Una anécdota lateral
El autor hace una pausa en su columna mensual La vida fluida, y nos ofrece un breve texto de ficción.
Aldo
Medinaceli
Cuando
salimos del bar la mujer todavía estaba parada allí. Miraba hacia la calle
esperando a que algo sucediera, que pasara un taxi, que alguien viniera a recogerla
o que comenzara a llover. Por la avenida los autos aceleraban. Nosotros,
afectados en parte por el tequila, solamente veíamos ráfagas de luces rojas y
verdes que atravesaban el cuerpo de la mujer.
Un
rato antes, cuando ella comenzó a hablarnos en el bar, nos miramos con Mireya.
No sabíamos si todo lo que nos decía iba en serio o simplemente estaba loca.
Nos dijo que su familia acababa de morir en un accidente y que necesitaba el
dinero para cubrir los gastos del hospital. Vendía flores.
No
sabíamos si eso había pasado un día antes o hacía veinte años. No era una mujer
joven. Se la veía tranquila, en paz. Ahora con la lluvia y la oscuridad parecía
un poco más delgada. Comenzó a llover.
Mireya
le había comprado un par de orquídeas pero yo simplemente me quedé
observándola, quería adivinar si lo que nos decía era verdad.
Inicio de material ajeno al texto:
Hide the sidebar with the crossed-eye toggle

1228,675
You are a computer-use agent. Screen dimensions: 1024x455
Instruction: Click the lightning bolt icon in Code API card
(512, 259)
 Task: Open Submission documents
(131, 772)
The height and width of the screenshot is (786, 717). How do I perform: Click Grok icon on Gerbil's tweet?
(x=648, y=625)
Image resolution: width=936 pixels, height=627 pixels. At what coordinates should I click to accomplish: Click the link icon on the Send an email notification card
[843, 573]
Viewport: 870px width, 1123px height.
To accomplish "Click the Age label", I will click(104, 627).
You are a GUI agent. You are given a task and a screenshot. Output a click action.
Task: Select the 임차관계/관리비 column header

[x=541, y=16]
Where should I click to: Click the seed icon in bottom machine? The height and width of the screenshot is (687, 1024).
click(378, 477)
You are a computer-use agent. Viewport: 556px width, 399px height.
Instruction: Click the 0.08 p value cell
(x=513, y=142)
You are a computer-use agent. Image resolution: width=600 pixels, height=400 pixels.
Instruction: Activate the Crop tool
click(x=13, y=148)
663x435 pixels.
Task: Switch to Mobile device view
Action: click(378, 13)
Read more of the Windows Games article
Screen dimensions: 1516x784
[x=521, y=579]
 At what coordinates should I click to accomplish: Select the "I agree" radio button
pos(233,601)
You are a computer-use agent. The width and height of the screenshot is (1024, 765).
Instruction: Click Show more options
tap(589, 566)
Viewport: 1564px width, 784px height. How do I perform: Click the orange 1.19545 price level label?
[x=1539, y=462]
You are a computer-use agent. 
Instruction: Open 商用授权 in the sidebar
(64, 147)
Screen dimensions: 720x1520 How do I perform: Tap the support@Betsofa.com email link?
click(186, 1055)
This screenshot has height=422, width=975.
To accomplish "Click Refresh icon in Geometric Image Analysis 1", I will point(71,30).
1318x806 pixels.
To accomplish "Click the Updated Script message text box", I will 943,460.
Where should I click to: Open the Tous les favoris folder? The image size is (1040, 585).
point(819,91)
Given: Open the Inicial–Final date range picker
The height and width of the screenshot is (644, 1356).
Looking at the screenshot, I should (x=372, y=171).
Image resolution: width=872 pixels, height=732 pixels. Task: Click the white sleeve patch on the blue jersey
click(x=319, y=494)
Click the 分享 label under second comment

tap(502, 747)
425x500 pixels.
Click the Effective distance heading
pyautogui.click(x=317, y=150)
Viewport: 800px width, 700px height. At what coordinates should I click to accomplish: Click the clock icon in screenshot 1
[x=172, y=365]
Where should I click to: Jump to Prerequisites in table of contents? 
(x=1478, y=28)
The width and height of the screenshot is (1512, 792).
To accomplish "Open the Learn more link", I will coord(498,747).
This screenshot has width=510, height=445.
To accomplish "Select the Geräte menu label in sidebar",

Después ella se
fue por las otras mesas del bar y finalmente salió. Pero volvió a mirar hacia
nuestra mesa, quedándose por dos segundos en el umbral.
Ahora
ella seguía sosteniendo su inmenso tejido lleno de flores de distintos colores,
esperando, o quién sabe qué, en la orilla del camino.
Nos
acercamos con Mireya pero ella comenzó a andar cada vez más rápido. Todo era
absurdo, parecía que la estábamos persiguiendo, mojándonos por esa carretera
interminable de aquella ciudad desconocida.
Ya
basta, parece que está bien, me dijo Mireya.
Pero
yo seguí caminando. Tal vez solamente quería seguirla como si ella fuera una
guía hacia alguna parte. No sé muy bien hacia dónde. Pero en ese momento, con
la cabeza húmeda por la lluvia y las entrañas calientes por el tequila, estaba
seguro de que era una guía y de que teníamos que seguirla.
Yo
no pienso dar un paso más, me dijo Mireya.
Estaba
mojada de pies a cabeza. Su cabello no tenía volumen y una parte le caía sobre
el rostro. Me detuve a tres metros de ella. Luego me di vuelta y vi que la
mujer de las flores se subía a un enorme bus repleto de personas.
Atrás
las montañas dejaban ver sus contornos de líneas luminosas.
Quieres
volver al bar, le pregunté. Pero Mireya simplemente se quedó parada.
Estaba
agitada.
¿Cuánto
te costaron las flores?, le pregunté.
No
importa, me dijo.
No
nos movimos. Era nuestra primera noche en la ciudad. Pero tenía el
presentimiento de que ese primer encuentro resumiría nuestra permanencia por
más de tres meses, perdidos y ausentes en aquel sitio de luces veloces.